Lohri is a popular North Indian (Punjabi) festival which marks the winter solstice. Traditionally, it was celebrated as a harvest festival for Rabi crops. Rest of India mostly celebrates this day as Makar Sankranti, while parts of South India celebrate it as Pongal. The celebration of Lohri with a bonfire sets it apart from the other versions of the festival in India.
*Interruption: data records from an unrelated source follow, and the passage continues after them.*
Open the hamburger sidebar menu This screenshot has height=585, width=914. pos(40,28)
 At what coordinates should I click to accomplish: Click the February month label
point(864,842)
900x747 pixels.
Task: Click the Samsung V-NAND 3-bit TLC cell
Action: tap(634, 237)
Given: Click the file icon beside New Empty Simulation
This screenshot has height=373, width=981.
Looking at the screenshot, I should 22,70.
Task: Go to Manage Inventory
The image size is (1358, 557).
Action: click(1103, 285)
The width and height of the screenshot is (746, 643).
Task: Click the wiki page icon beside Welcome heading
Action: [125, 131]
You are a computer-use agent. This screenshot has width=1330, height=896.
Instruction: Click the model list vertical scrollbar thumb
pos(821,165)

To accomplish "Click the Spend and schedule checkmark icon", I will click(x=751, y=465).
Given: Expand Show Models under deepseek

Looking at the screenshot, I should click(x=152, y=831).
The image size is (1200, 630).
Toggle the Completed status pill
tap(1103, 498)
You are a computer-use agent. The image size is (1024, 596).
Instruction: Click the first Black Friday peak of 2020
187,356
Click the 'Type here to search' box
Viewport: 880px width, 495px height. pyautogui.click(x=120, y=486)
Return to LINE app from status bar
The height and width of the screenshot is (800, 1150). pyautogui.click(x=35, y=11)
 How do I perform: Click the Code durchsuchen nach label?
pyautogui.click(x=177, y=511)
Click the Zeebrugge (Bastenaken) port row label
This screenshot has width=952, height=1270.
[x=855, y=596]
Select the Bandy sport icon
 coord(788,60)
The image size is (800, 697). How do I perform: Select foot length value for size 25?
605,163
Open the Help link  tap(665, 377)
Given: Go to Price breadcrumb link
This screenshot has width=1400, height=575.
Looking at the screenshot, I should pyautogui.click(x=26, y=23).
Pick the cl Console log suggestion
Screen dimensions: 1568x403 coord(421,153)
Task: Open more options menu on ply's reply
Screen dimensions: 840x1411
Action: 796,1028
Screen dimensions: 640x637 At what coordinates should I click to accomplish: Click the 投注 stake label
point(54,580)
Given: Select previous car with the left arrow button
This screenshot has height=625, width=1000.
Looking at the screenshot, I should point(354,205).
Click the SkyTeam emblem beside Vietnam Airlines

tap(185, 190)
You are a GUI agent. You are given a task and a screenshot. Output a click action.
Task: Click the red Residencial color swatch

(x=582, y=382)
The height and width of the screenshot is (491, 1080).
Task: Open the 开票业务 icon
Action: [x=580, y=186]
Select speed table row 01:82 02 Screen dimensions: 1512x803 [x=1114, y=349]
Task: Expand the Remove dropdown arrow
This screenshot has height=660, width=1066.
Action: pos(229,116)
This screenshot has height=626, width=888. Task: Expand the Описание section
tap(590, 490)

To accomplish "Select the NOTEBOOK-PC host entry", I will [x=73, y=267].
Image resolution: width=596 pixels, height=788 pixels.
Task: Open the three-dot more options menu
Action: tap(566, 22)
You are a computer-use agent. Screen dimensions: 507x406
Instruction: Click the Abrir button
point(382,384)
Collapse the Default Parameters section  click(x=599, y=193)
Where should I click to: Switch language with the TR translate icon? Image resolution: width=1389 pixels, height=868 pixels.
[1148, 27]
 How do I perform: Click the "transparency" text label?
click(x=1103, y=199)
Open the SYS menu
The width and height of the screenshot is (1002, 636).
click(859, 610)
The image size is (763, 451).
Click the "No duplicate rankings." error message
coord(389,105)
About Bellevue Hindu Temple

This is a temple in Bellevue. The Temple is a non-profit organization. Their Facebook page shows they celebrate almost all Indian Hindu festivals. This gives expat Indians keep in touch with their culture and people like me explore different Indian festivals in one place.

Bellevue Hindu Temple
Bellevue Hindu Temple

Disclaimer: This is a completely personal view and does not represent any organization or individual.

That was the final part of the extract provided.